THE ASAHI SHIMBUN
February 21, 2020 at 16:35 JST
The Chuo Ward child welfare center in Kobe (Kae Kawashima)
KOBE--A male staff counselor at a Kobe child welfare center who talked to a girl asking for help around 3:30 a.m. on a recent morning sent her away without asking her name or age.
“She looked like high school student (on the intercom screen)," said the volunteer of a nonprofit organization who was staffing the night shift on Feb. 10. "I thought it was a joke.”
A city official said they will review the manual for staff counselors and how they are trained.
The Chuo Ward center also said it admonished the volunteer, who is in his 60s and has worked at the center for five years.
However, the Kobe city manual for counselors gives staffers leeway on dealing with visitors.
The manual states that they should report any nighttime visitor to a city official unless they can decide on their own whether the visitor should be allowed to enter the facility.
In addition, the volunteer counselors needed to undergo just three hours of training by the center before they start working.

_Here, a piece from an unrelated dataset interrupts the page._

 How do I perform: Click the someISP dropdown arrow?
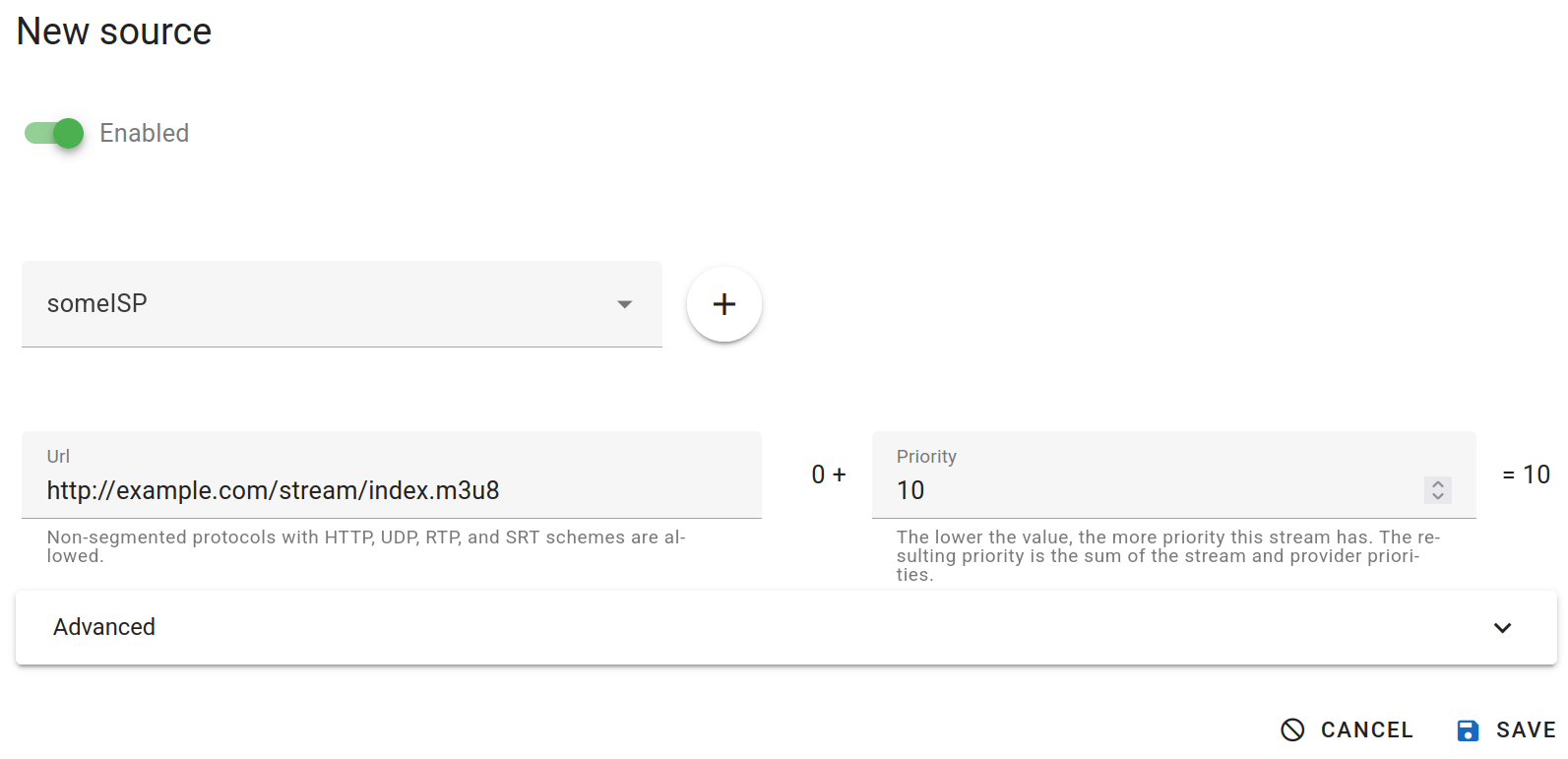coord(624,304)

When the elementary school sixth-grader came to the center, the counselor told her to go to the police even though she said to him, “I was kicked out of my home,” via an intercom. He also did not report the visit to a city official.

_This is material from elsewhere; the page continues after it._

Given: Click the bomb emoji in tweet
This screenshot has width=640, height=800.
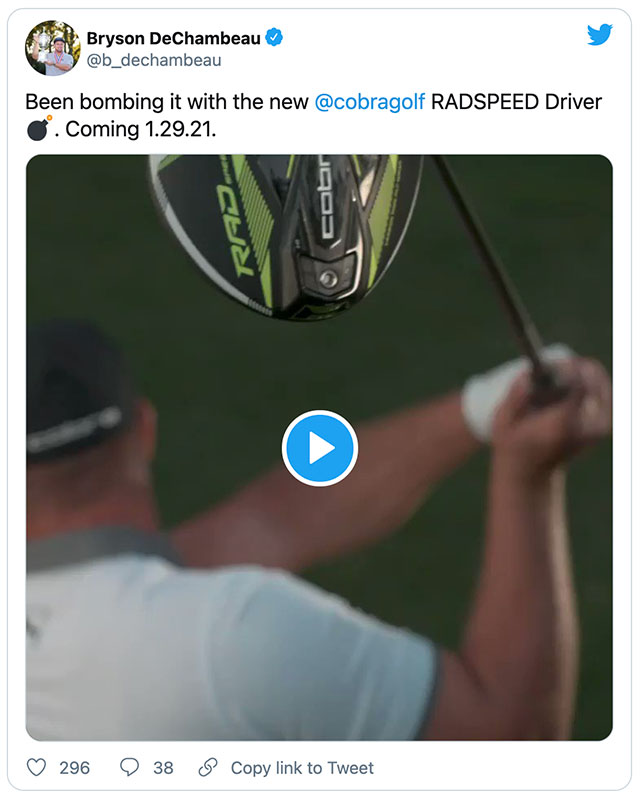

The girl went to a koban police box, and the police officer contacted the same child welfare center, which finally admitted her.
The volunteer said he will refrain from answering early morning calls again at the center.
According to the Kobe’s Child and Family Policy Bureau, the center has delegated nighttime and holiday counseling work to the nonprofit organization Group Wa here since 2005.
The NPO is a volunteer group consisting of mainly elderly people who are more than 60 years old. About 1,400 seniors are registered with the group.
It also provides disaster recovery support and lifelong learning assistance for the elderly, and 32 members of the NPO volunteered to work at the center as counseling staff.
According to the health ministry, as of 2019, 49 of 70 local governments, such as prefectural and major city governments, which run child welfare centers, delegate a part of their operations to the private sector. The number has increased in recent years.